A Recent Real-World Case Study
While we’re building out a cloud-native KGMS platform based on these principles of fully normalized data storage, we’re also developing solutions inside enterprises using our latest techniques. Graph-based problems are everywhere within companies that have lots of data and lots of application needs.
Recently, a major telephone company needed help with a massive influx of fraud data that traditional algorithmic techniques were struggling to handle. We developed new fraud detection algorithms by first taking a step back and modeling the data as a knowledge graph.
We started with a graph of callers and callees and found that trusted relationships are based on reciprocal calling behavior. For example, my Mom and I call each other frequently. This is a purely relational concept, and counting the degree of reciprocity for each edge in the graph is easier to do with a relational expression than a navigational one. Other examples included:
Collections of callers that call amongst themselves represent a trusted community of callers. Legitimate sales campaigns involve a salesperson calling into a community (or affinity group) of people who have internal connections, for example, selling payroll software to HR professionals.
In general, community detection is best done with graph algorithms like weakly-connected-components. The knowledge graph and relational interface allowed us to naturally express the domain's conceptual model and business rules distinguishing fraudulent robocalling from legitimate business activity.
RAI Puts It All Together
More and more companies are looking for solutions to their connected-data problems. RelationalAI’s platform was designed from the ground up to handle the types of hybrid workloads that typify this kind of modern data. Rather than trying to build a graph product on top of a SQL database, RAI has built a graph management system on a fully normalized relational data architecture. This approach to data storage architecture uses Graph Normal Form (GNF) because it is more flexible in allowing multiple models to be developed against the same physical data, and scalable up to trillions of rows (nodes and edges). To avoid pair-wise n-way joins, our platform relies on our dovetail join implementation of the worst-case optimal join algorithm, which makes fully normalized relational storage practical.

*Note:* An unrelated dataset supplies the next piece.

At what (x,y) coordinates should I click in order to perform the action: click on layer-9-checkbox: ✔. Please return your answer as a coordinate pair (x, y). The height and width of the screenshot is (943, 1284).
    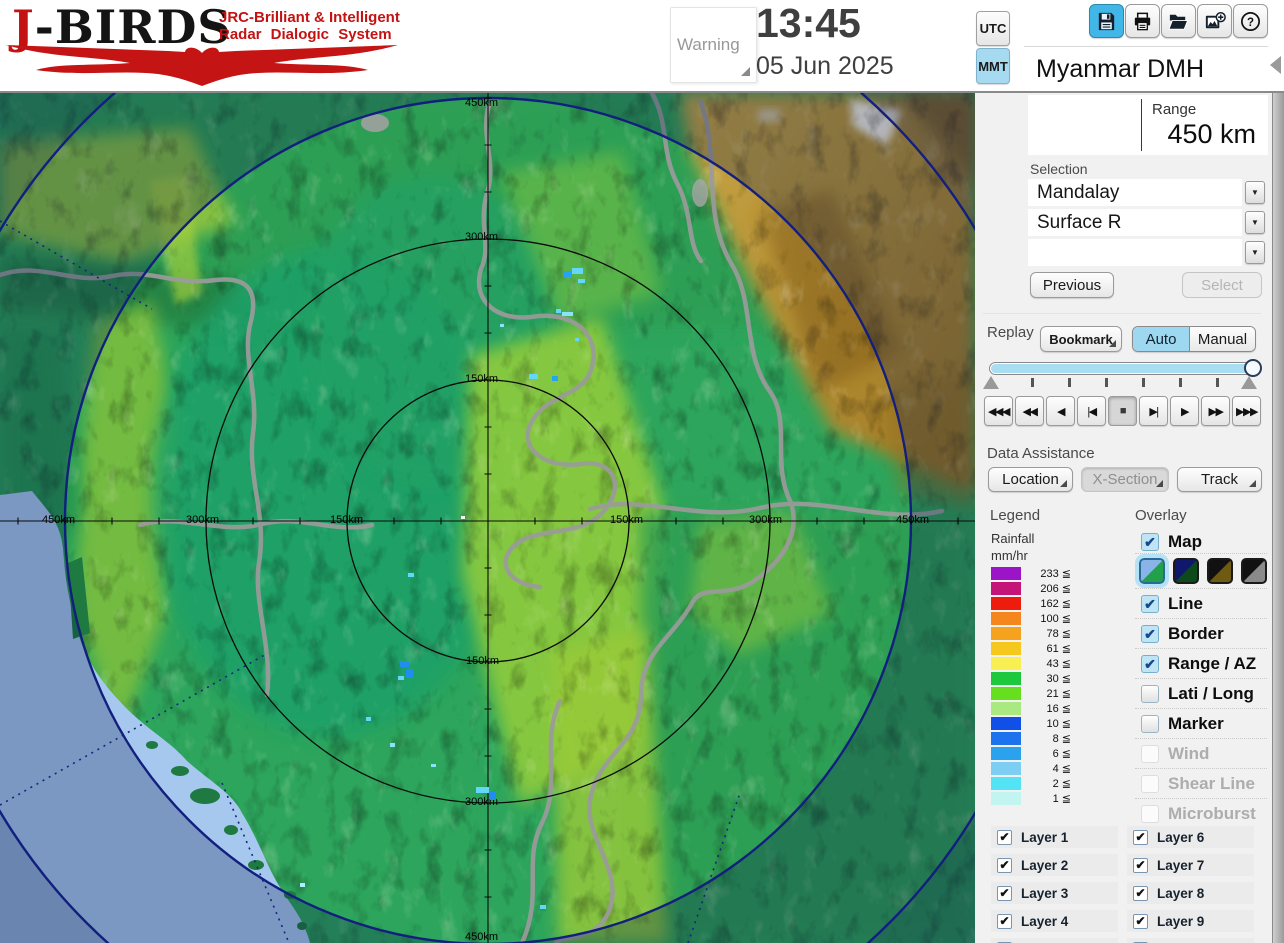
    Looking at the image, I should click on (1140, 921).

The diagram below gives an example of how the nodes, edges, and node- and edge-attributes of a simple labeled property graph are mapped to the fully-normalized GNF relations.
We have also developed Rel, our relational language which is concise, expressive, and explainable. We think of it as a power tool for developers, or executable specifications for business stakeholders --- it’s designed to be clear and human-readable. The RAI platform also implements semantic optimization that exploits a graph’s schema, knowledge, and ontology to rewrite user queries into mathematically provably equivalent queries that are more performant. This cannot be done with navigational graph databases.
Rel serves as a solid foundation for other query languages. We intend to support SQL and other languages on top of Rel.
By combining the architectural benefits of relational with the conceptual intuitiveness of graph, we enable users to build abstract, high-level models and data apps on connected data sets. Contrary to the false dichotomy of graph vs. relational, RAI shows that relational is actually the best foundation for graph.